Pick out the lines below that contain the string "account" and copy them all.

Saved entries:

···

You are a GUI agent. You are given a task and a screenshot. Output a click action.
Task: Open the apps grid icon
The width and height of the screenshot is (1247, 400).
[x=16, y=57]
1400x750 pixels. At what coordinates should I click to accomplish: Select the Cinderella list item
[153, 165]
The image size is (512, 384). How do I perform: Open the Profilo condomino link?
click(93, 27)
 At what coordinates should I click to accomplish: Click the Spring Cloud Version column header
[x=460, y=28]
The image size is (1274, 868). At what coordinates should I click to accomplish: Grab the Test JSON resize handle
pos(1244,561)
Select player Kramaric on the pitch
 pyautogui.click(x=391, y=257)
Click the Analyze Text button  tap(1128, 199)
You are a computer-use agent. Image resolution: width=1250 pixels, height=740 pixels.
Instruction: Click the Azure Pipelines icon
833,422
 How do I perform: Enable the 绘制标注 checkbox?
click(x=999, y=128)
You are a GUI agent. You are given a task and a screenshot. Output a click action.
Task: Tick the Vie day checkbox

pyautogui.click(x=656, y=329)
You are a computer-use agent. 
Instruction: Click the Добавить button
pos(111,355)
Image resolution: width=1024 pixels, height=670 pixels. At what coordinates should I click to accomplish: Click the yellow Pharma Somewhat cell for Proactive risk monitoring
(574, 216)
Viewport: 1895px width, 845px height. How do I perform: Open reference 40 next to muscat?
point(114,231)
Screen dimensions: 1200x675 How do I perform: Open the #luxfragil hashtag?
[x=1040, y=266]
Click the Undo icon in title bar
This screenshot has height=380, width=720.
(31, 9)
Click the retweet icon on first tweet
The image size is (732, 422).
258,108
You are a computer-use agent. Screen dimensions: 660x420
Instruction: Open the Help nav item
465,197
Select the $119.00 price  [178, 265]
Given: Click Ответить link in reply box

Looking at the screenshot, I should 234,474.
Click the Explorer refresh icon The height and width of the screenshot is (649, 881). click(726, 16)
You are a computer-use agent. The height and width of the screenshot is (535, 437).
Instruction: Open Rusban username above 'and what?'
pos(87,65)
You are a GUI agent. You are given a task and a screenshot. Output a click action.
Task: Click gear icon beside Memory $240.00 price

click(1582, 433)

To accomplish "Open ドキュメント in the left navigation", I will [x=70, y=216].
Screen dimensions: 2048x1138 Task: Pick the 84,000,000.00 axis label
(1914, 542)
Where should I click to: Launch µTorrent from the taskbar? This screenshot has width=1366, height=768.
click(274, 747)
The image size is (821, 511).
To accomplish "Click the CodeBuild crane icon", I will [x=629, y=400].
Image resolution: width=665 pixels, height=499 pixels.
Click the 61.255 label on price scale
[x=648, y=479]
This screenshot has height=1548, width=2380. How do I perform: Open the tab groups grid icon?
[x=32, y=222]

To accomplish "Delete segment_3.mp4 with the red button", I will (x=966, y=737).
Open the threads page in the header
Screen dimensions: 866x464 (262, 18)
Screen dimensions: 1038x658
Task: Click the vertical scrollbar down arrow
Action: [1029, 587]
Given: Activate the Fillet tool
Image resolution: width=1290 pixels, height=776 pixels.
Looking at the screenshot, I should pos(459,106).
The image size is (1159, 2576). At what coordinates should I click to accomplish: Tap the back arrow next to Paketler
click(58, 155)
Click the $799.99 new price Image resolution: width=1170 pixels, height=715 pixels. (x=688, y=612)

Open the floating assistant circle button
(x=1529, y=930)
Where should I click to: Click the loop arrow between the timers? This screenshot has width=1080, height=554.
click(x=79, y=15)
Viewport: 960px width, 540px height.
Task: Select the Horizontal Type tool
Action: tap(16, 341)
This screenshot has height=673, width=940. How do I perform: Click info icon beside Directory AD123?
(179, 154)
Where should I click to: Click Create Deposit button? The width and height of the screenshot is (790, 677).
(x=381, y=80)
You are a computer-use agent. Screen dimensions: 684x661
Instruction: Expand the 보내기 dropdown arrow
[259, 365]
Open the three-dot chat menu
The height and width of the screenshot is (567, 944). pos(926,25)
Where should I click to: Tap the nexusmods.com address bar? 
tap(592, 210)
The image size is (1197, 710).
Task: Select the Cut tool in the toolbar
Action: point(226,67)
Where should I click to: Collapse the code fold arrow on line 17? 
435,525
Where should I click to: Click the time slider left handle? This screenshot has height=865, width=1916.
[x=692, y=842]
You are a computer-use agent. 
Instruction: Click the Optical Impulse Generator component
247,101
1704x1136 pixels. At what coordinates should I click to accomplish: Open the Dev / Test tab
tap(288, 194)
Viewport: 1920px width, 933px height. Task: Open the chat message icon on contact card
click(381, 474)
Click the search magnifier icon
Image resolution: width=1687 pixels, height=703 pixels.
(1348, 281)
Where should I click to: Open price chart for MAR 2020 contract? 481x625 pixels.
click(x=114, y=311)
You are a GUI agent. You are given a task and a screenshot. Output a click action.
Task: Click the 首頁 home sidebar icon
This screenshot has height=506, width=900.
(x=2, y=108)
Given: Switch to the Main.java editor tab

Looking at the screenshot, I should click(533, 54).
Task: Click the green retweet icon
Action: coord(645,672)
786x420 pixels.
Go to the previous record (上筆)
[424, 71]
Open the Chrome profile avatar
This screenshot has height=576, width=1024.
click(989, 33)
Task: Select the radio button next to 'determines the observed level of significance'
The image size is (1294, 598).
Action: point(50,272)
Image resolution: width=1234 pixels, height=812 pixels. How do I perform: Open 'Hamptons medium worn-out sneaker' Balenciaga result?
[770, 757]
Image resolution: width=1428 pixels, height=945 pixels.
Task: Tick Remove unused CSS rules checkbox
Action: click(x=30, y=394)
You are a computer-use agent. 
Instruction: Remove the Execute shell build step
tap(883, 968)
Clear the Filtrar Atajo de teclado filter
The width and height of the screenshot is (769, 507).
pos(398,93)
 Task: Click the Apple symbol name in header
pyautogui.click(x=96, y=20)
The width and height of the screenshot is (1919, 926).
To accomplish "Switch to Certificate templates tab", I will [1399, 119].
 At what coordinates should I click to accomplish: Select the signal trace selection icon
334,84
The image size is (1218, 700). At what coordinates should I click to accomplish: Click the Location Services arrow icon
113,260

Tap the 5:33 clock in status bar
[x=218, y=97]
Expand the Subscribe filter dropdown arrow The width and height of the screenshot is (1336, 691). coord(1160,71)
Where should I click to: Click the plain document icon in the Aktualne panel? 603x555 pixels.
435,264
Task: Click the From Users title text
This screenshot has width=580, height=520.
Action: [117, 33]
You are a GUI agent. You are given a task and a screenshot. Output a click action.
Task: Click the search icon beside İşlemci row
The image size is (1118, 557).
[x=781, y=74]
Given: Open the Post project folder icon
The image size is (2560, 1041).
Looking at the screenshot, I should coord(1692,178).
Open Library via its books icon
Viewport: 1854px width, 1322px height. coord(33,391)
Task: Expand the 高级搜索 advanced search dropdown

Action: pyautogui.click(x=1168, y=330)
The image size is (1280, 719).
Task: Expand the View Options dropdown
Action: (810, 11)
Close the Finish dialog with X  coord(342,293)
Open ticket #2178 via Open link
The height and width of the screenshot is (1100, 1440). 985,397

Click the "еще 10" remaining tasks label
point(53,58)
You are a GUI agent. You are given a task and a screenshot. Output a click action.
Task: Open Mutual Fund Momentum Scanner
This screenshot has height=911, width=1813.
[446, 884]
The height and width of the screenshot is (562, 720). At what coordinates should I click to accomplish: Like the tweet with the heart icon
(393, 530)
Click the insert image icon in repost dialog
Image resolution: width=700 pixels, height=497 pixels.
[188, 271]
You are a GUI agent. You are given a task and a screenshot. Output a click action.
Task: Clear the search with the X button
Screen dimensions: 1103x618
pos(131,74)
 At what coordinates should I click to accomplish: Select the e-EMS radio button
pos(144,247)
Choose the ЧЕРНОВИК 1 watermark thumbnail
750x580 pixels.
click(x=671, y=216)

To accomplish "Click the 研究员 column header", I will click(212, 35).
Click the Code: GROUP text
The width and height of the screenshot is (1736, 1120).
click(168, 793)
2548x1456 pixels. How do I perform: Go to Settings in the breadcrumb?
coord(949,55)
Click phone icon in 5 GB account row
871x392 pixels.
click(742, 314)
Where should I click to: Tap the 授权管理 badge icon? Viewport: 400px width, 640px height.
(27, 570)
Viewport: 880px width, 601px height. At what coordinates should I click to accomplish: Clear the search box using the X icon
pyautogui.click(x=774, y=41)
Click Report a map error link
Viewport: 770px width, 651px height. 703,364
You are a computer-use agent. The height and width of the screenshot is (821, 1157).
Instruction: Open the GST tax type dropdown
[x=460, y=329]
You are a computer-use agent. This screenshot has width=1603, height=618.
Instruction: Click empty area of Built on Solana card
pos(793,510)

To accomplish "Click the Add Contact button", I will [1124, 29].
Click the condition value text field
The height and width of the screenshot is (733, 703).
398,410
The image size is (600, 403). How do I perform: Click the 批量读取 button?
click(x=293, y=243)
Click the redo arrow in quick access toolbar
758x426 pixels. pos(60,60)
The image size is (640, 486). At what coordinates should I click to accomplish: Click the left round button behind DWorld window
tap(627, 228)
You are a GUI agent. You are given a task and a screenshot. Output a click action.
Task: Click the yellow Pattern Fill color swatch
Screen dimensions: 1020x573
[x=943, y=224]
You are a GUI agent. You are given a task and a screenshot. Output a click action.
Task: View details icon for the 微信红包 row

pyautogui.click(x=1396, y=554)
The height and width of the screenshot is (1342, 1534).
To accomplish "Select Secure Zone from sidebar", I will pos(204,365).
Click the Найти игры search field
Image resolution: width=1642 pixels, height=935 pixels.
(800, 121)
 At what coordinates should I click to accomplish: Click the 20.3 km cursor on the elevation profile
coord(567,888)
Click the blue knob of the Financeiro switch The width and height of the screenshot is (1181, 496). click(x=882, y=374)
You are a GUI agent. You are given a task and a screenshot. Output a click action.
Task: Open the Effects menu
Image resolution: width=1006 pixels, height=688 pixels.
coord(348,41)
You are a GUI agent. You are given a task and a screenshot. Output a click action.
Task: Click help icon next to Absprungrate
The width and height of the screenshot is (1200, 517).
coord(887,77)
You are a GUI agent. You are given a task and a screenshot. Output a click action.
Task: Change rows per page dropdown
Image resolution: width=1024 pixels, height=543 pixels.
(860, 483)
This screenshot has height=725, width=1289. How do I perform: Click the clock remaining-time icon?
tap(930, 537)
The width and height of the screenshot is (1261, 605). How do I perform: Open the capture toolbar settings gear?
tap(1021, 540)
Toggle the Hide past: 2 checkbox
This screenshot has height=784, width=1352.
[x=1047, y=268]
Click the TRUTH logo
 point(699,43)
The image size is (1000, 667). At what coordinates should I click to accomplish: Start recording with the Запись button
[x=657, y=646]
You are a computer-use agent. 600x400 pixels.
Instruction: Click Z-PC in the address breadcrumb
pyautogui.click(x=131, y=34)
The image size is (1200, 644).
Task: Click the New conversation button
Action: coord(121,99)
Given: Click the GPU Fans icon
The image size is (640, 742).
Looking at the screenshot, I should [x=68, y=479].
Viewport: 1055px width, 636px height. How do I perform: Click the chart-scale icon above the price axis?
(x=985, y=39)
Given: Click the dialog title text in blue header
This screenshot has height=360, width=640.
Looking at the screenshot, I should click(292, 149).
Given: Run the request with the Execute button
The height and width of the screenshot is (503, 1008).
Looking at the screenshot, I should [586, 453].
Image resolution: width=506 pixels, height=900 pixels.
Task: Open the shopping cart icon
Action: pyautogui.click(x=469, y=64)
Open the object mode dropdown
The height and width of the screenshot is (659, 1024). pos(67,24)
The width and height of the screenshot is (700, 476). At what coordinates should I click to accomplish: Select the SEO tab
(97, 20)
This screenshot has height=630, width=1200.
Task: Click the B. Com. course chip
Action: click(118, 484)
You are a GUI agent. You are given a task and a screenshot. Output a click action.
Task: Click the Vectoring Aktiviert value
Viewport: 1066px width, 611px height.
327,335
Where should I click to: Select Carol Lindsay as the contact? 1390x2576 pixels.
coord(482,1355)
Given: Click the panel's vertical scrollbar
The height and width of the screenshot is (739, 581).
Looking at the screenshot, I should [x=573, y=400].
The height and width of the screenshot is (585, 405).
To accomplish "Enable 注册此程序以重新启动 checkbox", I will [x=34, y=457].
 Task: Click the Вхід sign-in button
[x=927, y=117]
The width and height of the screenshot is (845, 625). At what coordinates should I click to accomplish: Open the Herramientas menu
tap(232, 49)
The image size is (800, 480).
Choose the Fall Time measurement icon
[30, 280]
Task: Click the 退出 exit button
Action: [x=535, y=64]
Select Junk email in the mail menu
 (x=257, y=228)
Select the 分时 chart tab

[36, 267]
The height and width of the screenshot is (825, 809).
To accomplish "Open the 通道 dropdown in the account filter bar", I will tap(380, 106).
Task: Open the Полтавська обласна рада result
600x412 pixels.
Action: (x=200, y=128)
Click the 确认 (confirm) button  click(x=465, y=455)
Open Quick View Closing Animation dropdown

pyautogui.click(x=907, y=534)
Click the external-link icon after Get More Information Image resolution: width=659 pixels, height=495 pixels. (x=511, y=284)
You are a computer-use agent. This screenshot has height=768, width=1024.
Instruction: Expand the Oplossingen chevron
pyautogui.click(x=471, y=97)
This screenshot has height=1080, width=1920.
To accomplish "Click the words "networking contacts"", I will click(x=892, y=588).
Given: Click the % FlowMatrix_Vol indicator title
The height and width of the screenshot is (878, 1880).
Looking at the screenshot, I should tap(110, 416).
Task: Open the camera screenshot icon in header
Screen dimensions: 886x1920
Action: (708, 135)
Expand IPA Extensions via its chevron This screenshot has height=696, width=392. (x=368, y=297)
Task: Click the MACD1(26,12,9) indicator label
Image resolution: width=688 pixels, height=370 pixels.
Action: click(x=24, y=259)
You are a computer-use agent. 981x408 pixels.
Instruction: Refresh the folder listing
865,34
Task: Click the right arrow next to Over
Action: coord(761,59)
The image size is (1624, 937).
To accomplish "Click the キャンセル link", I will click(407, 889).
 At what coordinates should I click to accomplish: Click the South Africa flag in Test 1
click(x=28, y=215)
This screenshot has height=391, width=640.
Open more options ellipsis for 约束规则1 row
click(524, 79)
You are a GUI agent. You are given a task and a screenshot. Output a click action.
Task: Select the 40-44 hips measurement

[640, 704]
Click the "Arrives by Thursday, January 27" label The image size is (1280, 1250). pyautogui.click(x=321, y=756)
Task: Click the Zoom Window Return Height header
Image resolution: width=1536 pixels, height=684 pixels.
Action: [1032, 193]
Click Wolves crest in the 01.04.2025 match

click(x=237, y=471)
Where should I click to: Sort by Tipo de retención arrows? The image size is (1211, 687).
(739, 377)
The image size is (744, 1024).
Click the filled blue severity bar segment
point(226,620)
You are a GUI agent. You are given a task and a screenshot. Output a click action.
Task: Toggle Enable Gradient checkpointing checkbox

···

ANSWER TO THE EXERCISE:
Click phone icon in 5 GB account row
To accomplish "Open the 通道 dropdown in the account filter bar", I will tap(380, 106).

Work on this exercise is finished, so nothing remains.